Légalement, elle n’a pas le droit de vendre des armes à un pays qui est activement engagé dans un conflit militaire. Ce n’est pas tout : Berne refuse aussi que des pays détenant des stocks d’armes fabriquées en Suisse les réexpédient à une nation en guerre.

L’imbroglio autour du Gepard allemand illustre les conséquences très concrètes de cette position. Ce véhicule blindé avait en effet été l’un des tout premiers chars occidentaux livrés à l’Ukraine et la guerre lui a donné une nouvelle raison d’être : celle de « tueur de drones ».

L’Allemagne n’utilise plus de Gepard depuis le début des années 2010. « Il avait été fabriqué dans les années 1970 pour abattre les hélicoptères soviétiques en cas de raids aériens de l’URSS sur l’Europe de l’Ouest », souligne Jeff Hawn, spécialiste des questions militaires russes et consultant extérieur pour le New Lines Institute, un centre américain de recherche en géopolitique. Mais le développement d’armes plus modernes et l’effondrement du régime soviétique ont fini par convaincre Berlin que ce char antiaérien était obsolète.

Il n’empêche que ce « système de défense reste très performant. Il réunit dans un véhicule tout ce qui est nécessaire pour contrer avions, missiles, hélicoptères et drones adverses jusqu’à une distance de 3 500 mètres », souligne Alexandre Vautravers, rédacteur en chef de la Revue militaire suisse et ancien commandant adjoint d’une brigade blindée.

Outre une grande mobilité, c’est « surtout son système de radar très perfectionné qui fait sa force », assure Jeff Hawn. Ces atouts ont permis au Gepard de devenir la star de la contre-offensive ukrainienne dans la région de Kharkiv en septembre 2022. « Les Russes qui avaient beaucoup de mal à savoir où se trouvaient les forces ukrainiennes ont cherché à les localiser grâce à des drones, et le Gepard a été utilisé pour les détruire et permettre ainsi aux Ukrainiens de conserver leur avantage tactique », explique Gustav Gressel, spécialiste des questions militaires russes au Conseil européen pour les relations internationales.

- Données extraites:
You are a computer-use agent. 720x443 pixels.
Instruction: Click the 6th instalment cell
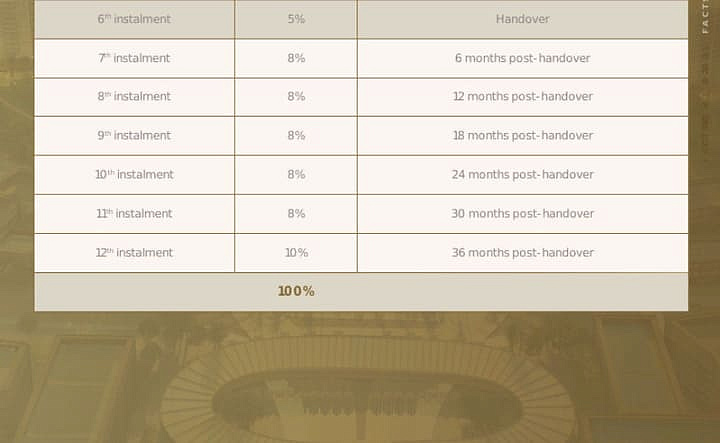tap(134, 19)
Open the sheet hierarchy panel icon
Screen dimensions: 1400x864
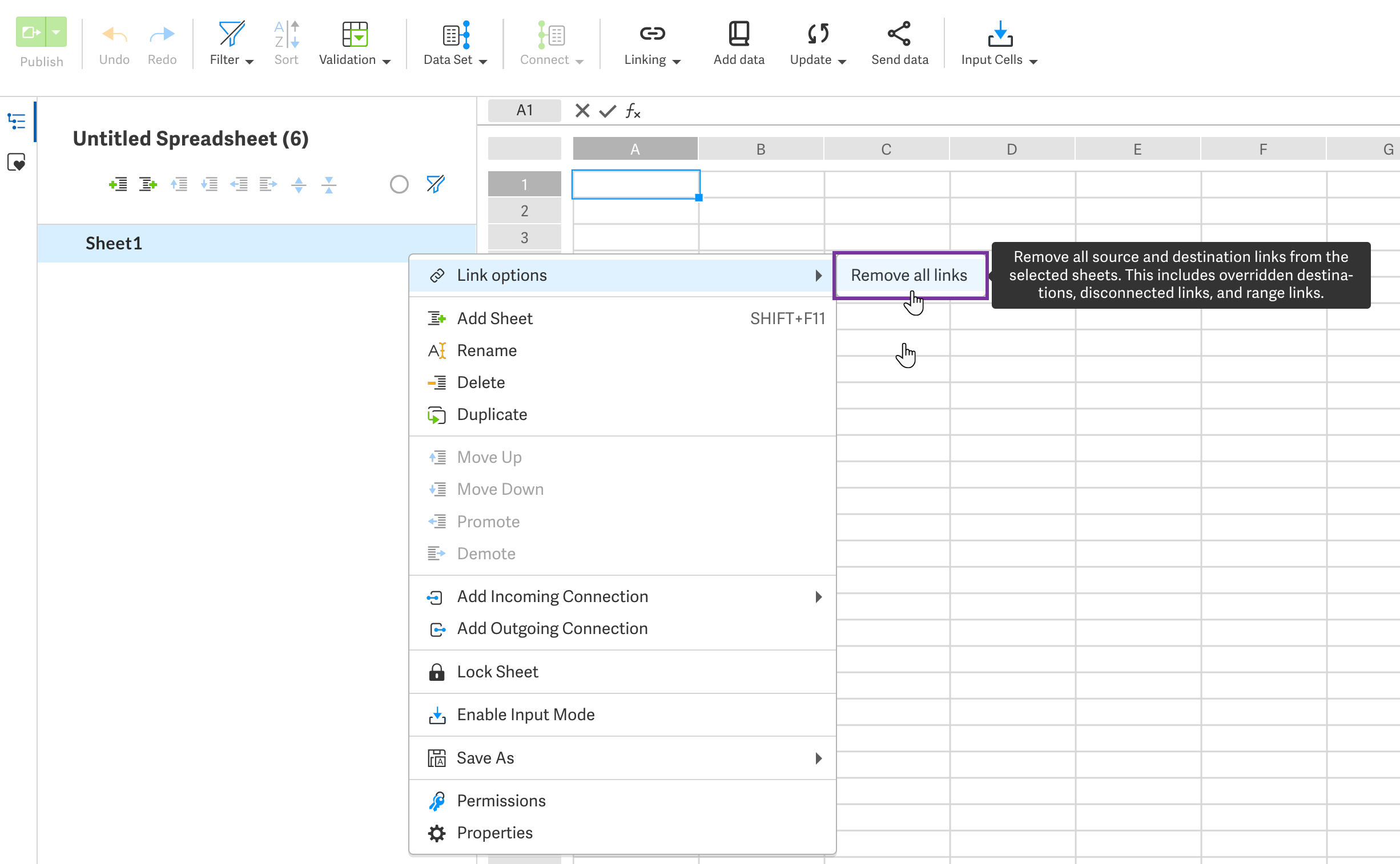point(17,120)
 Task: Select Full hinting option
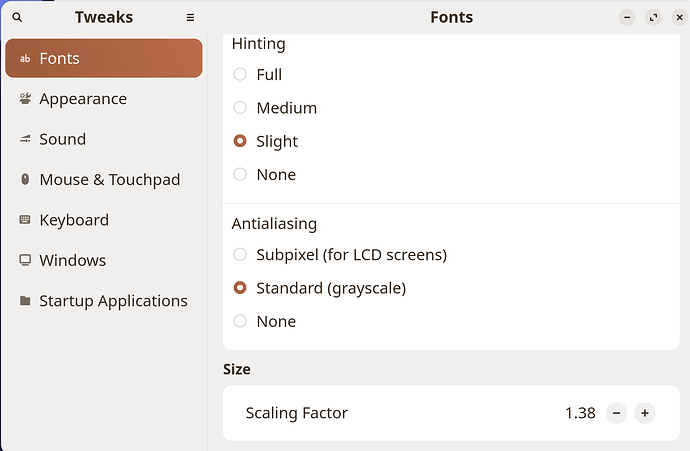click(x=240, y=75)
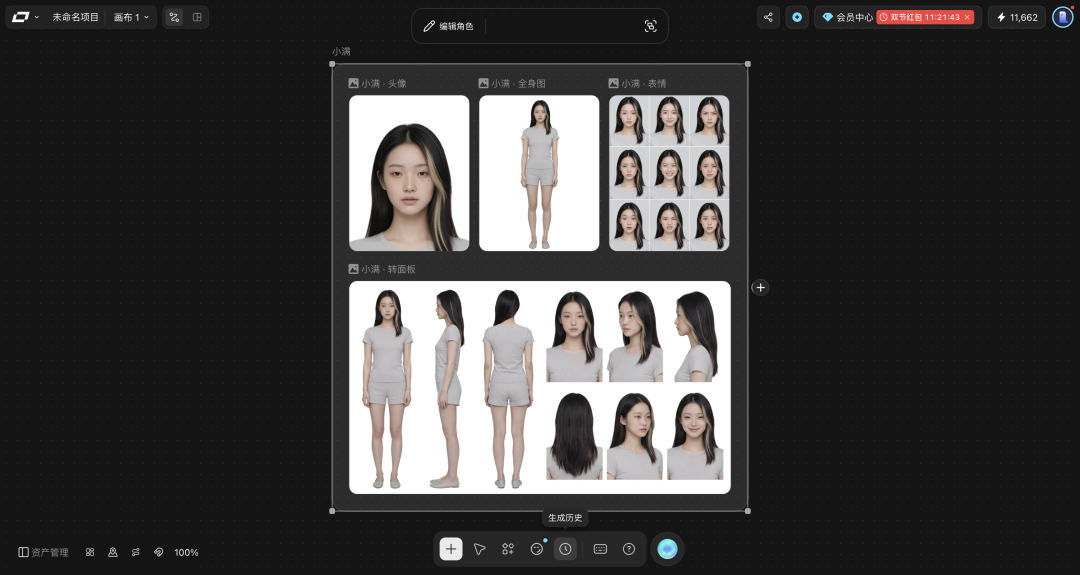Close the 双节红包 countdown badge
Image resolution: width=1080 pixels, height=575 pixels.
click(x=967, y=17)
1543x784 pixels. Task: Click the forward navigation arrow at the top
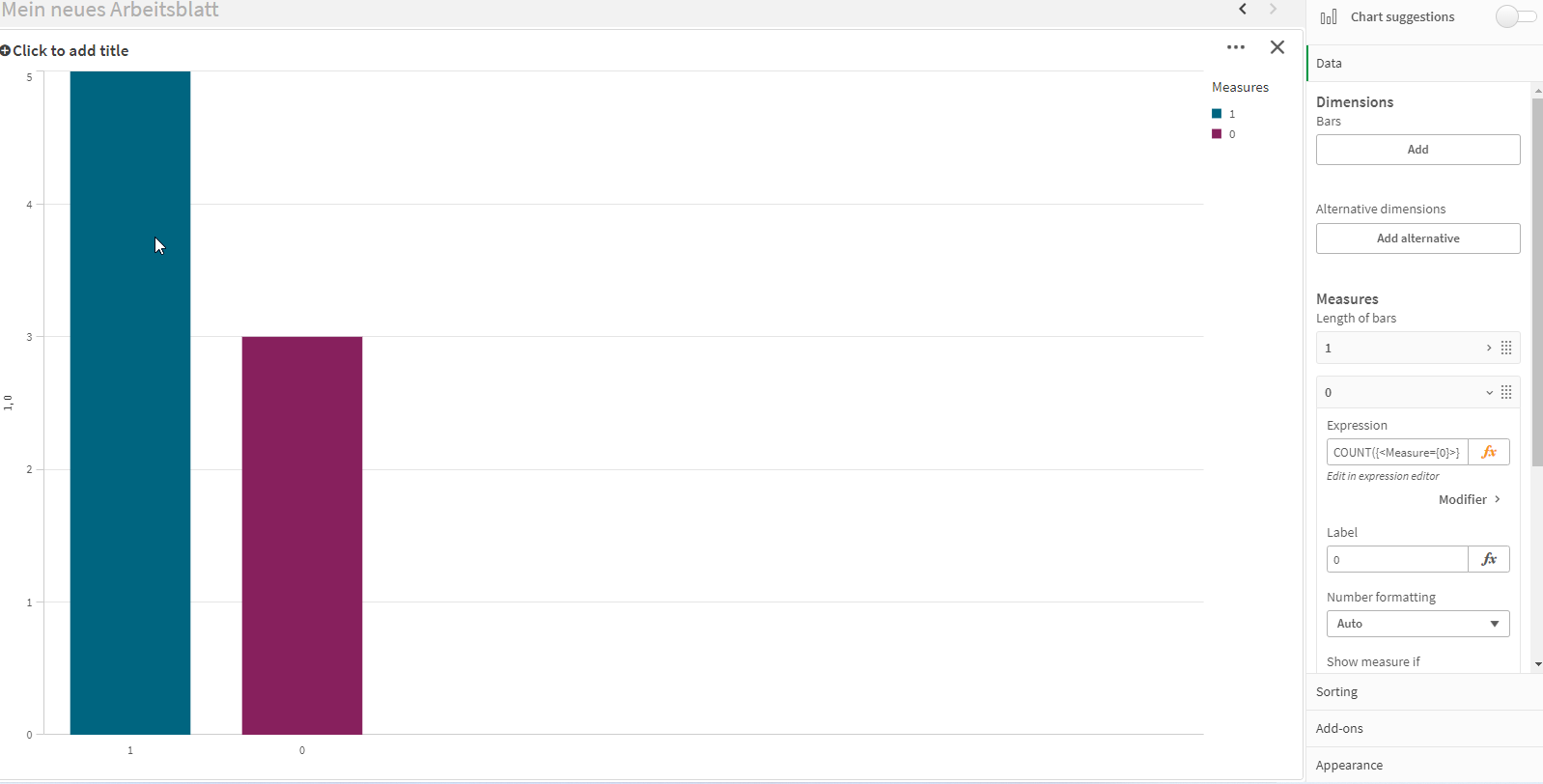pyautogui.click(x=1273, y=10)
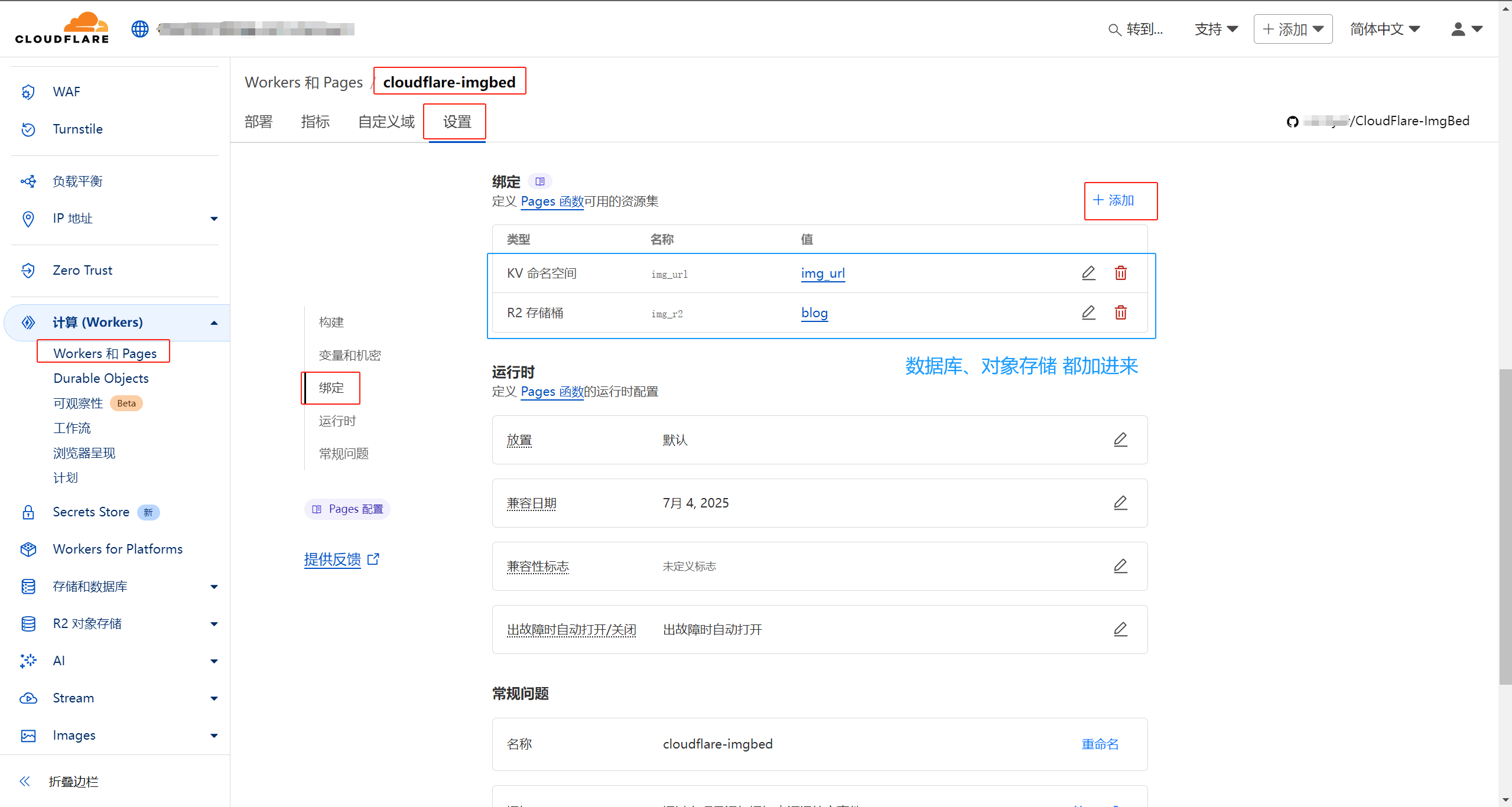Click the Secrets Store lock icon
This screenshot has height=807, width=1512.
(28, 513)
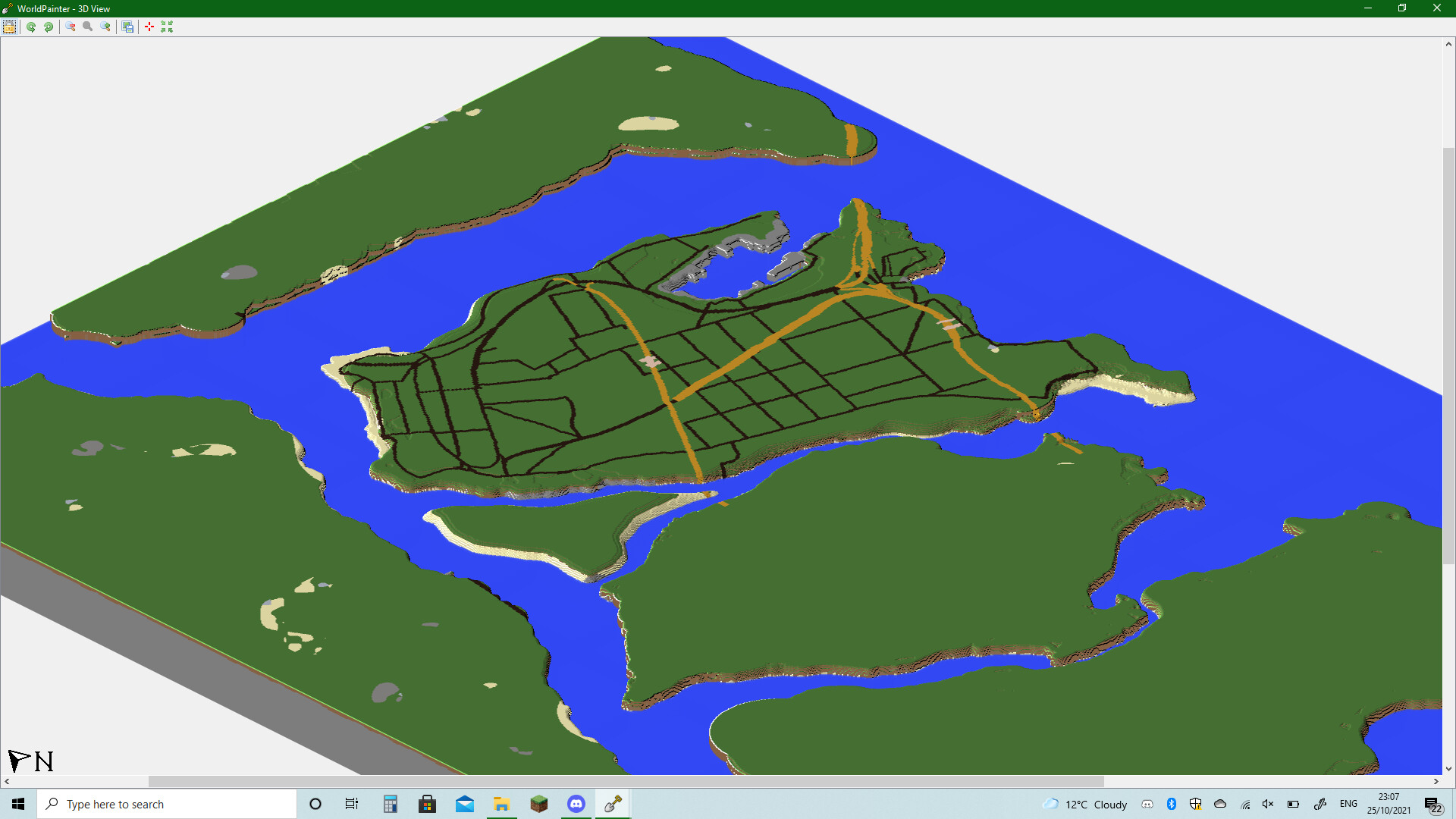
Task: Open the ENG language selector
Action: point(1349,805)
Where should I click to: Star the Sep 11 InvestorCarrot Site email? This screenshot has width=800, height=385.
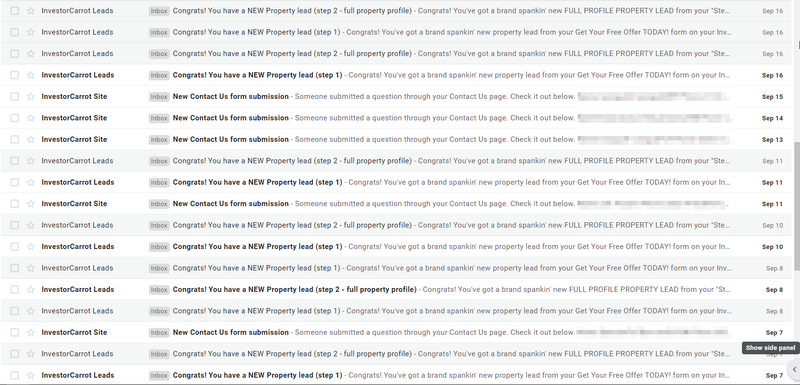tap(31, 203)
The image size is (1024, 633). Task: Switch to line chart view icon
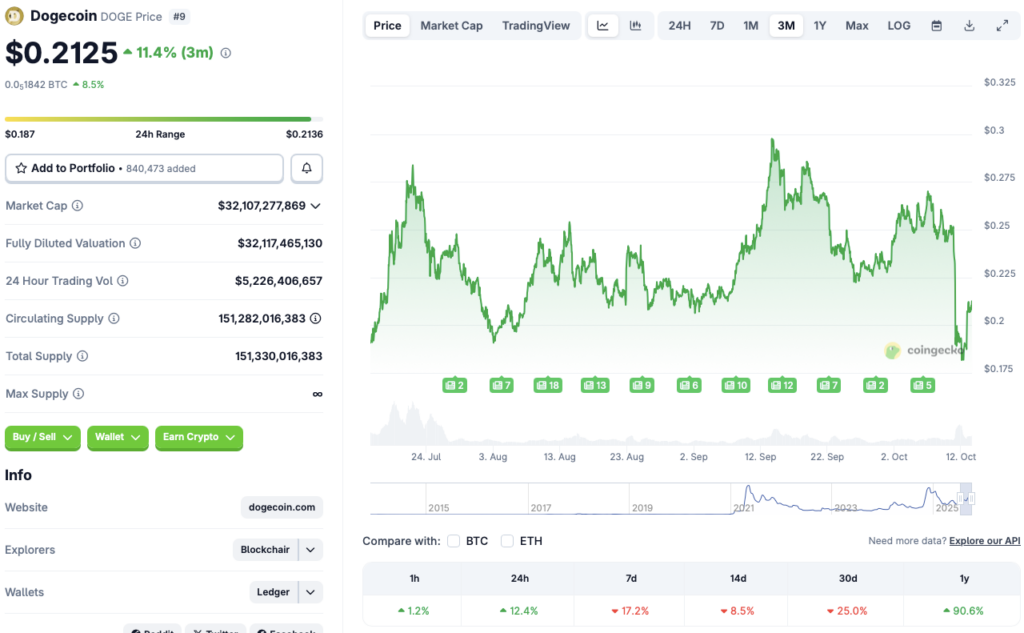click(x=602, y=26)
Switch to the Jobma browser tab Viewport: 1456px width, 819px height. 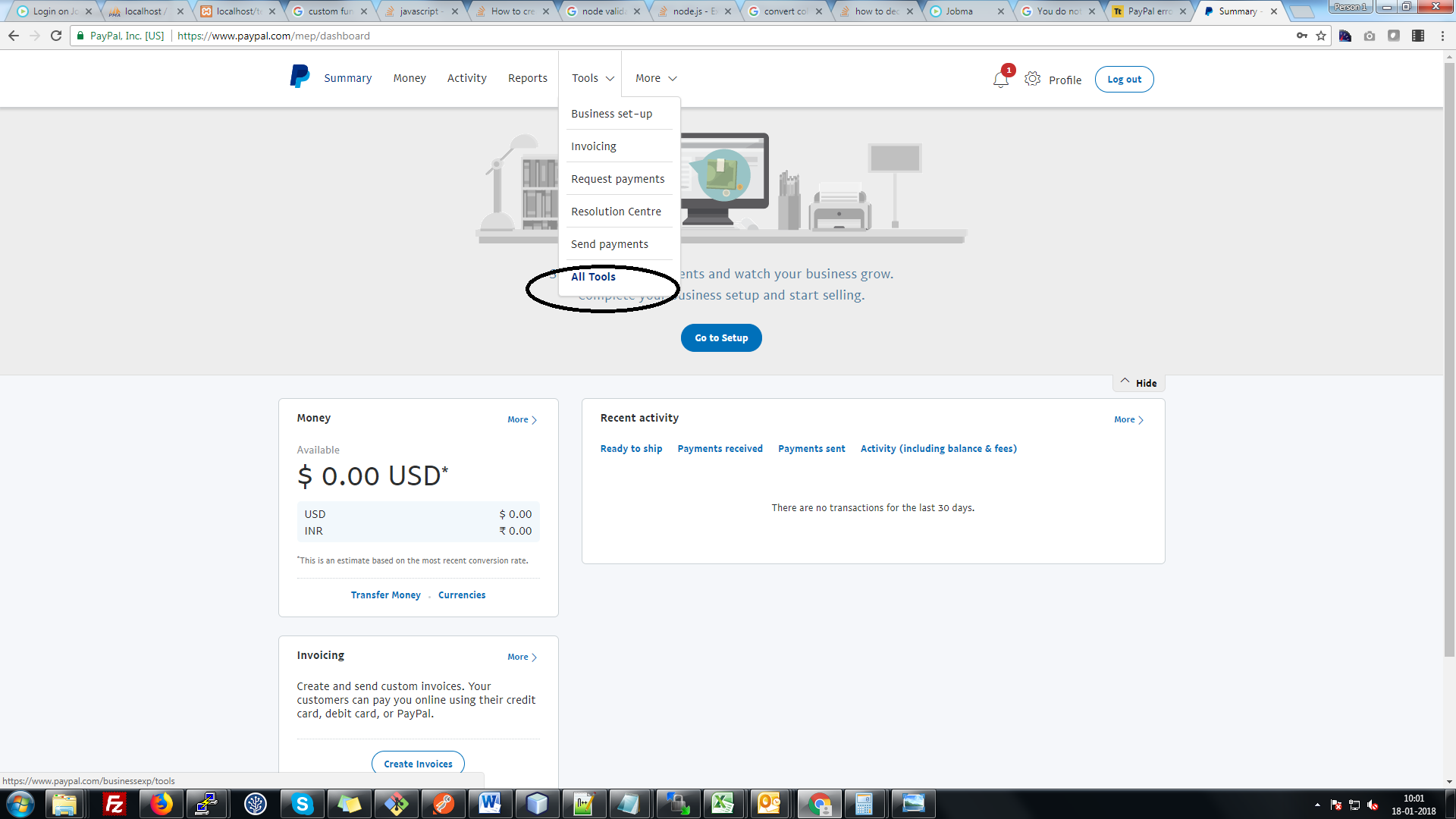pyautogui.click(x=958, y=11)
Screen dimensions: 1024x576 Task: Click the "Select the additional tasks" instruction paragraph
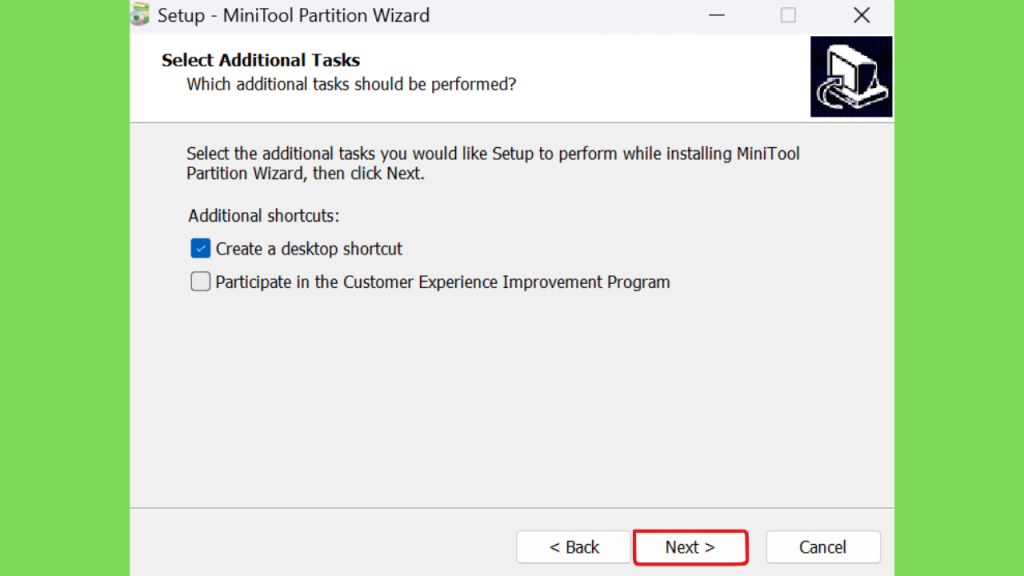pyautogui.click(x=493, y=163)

- Consignes de l'exercice:
1. Résumez en deux phrases le texte consacré au char Gepard.
2. D'après le texte consacré au char Gepard, jusqu'à quelle distance ce véhicule peut-il contrer avions, missiles, hélicoptères et drones adverses ?
Répondez en vous fondant uniquement sur le texte consacré au char Gepard.

- Les réponses:
1. Le Gepard, char antiaérien fabriqué dans les années 1970 pour abattre les hélicoptères soviétiques, n'est plus utilisé par l'Allemagne depuis le début des années 2010, Berlin l'ayant jugé obsolète. Livré à l'Ukraine, il y est devenu un « tueur de drones » et, grâce à sa grande mobilité et à son radar très perfectionné, la vedette de la contre-offensive ukrainienne dans la région de Kharkiv en septembre 2022.

2. Jusqu'à une distance de 3 500 mètres.